PM aposenta tenente-coronel preso por matar a esposa, e oficial receberá salário integral como pensão
Geraldo Leite Rosa Neto, de 53 anos, é acusado de matar a policial militar Gisele Santana com um tiro na cabeça; salário dele é quatro vezes maior que o da vítima Foto:
A Polícia Militar de São Paulo aposentou o tenente-coronel Geraldo Leite Rosa Neto, de 53 anos, preso sob acusação de feminicídio contra a própria esposa, a policial militar Gisele Santana. A decisão foi publicada no Diário Oficial do Estado nesta quinta-feira (2/4) e determina que a corporação pague o salário integral do oficial a título de pensão.
De acordo com o Portal da Transparência do governo estadual, Geraldo Neto recebeu, em fevereiro de 2026, um salário bruto de R$ 28.946,81, acrescido de abono de R$ 2.995,43. O valor é quatro vezes superior ao salário da vítima, que ganhava R$ 7.222,33 mensais.
O crime ocorreu no dia 18 de fevereiro, no apartamento do casal, no bairro do Brás, região central de São Paulo.
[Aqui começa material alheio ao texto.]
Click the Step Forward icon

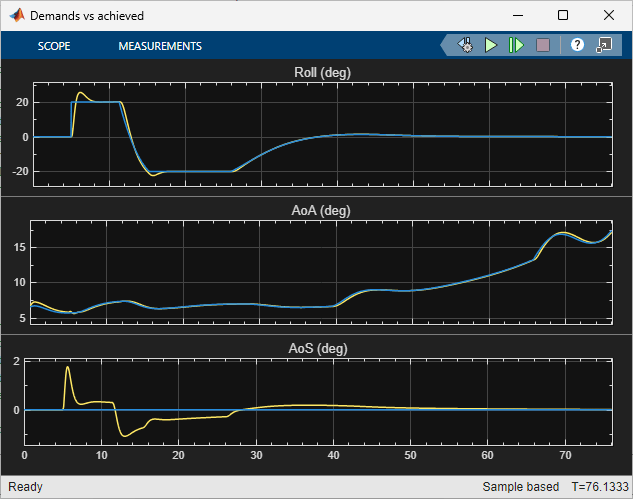coord(516,45)
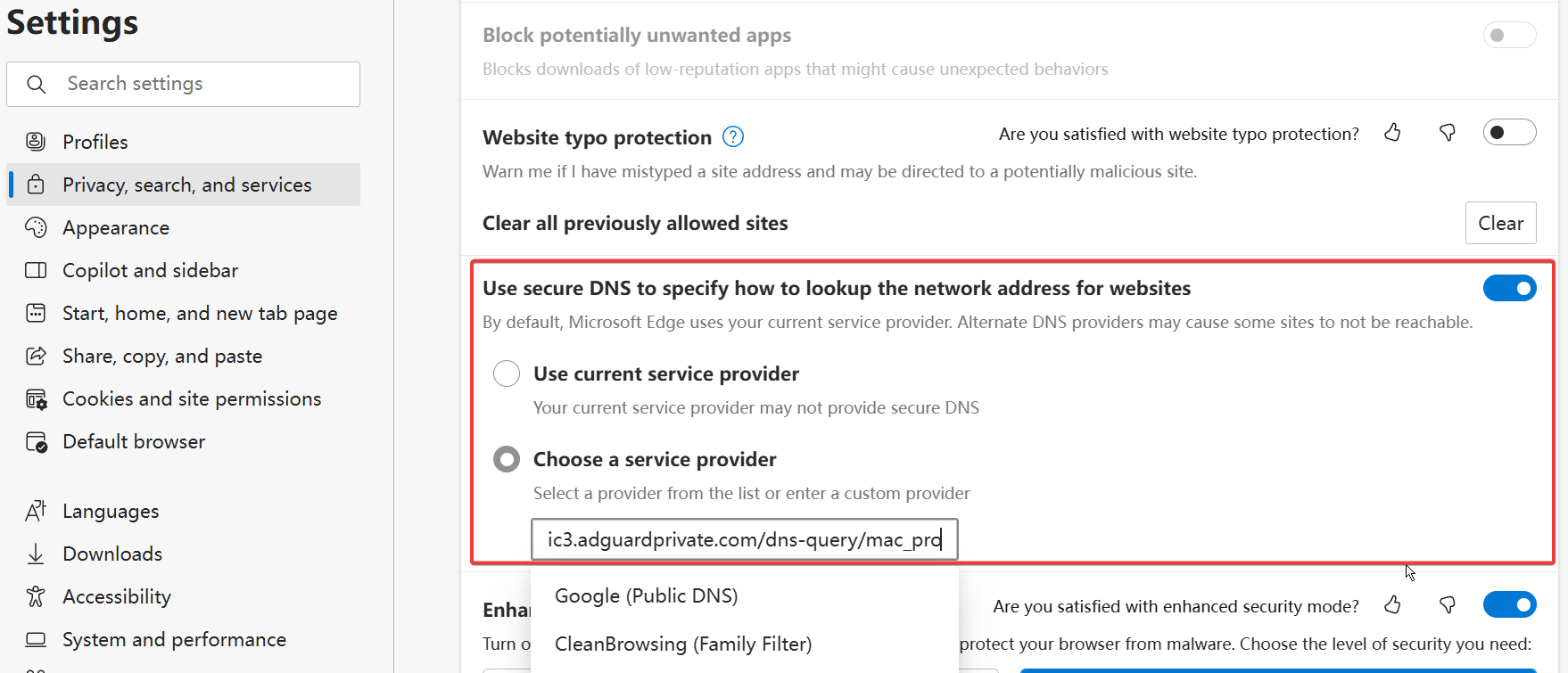Turn off the secure DNS toggle
The height and width of the screenshot is (673, 1568).
pyautogui.click(x=1509, y=288)
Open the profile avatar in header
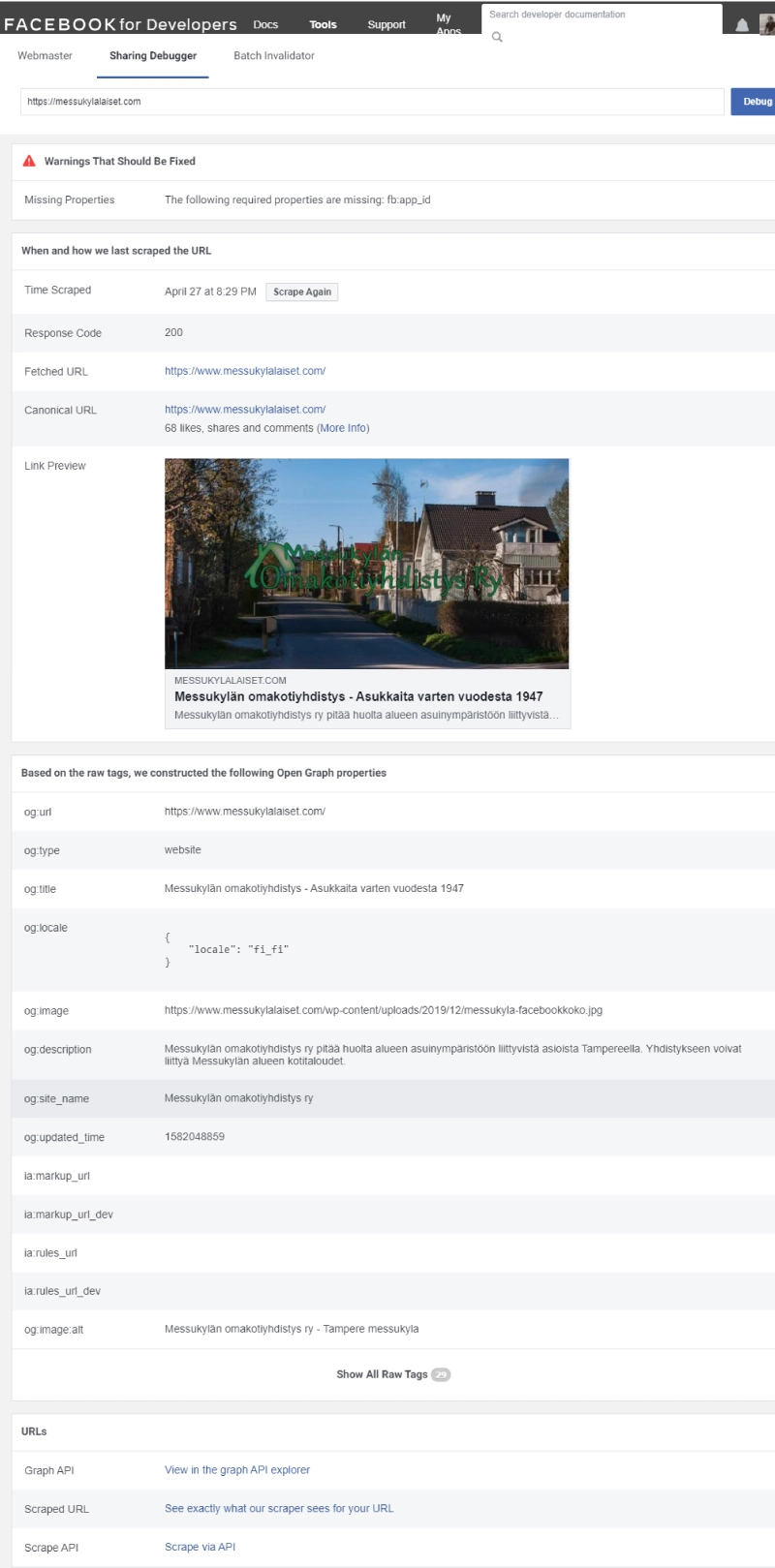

Gisele foi morta com um tiro na cabeça. Inicialmente, o caso foi registrado como suicídio, mas contradições levaram a Polícia Civil a investigar a hipótese de feminicídio. O tenente-coronel, preso no dia 18 de março — exatamente um mês após a morte da esposa —, mantém a versão de que ela tirou a própria vida.
A prisão foi solicitada pela Polícia Civil no dia 17 de março, após laudos descartarem o suicídio. Ele foi detido na manhã seguinte em um condomínio residencial em São José dos Campos, interior paulista.
A aposentadoria do oficial ocorre na mesma semana em que o secretário de Segurança Pública de São Paulo, Osvaldo Nico Gonçalves, afirmou ter mandado instaurar um conselho deliberativo para analisar a demissão de Geraldo Neto da corporação.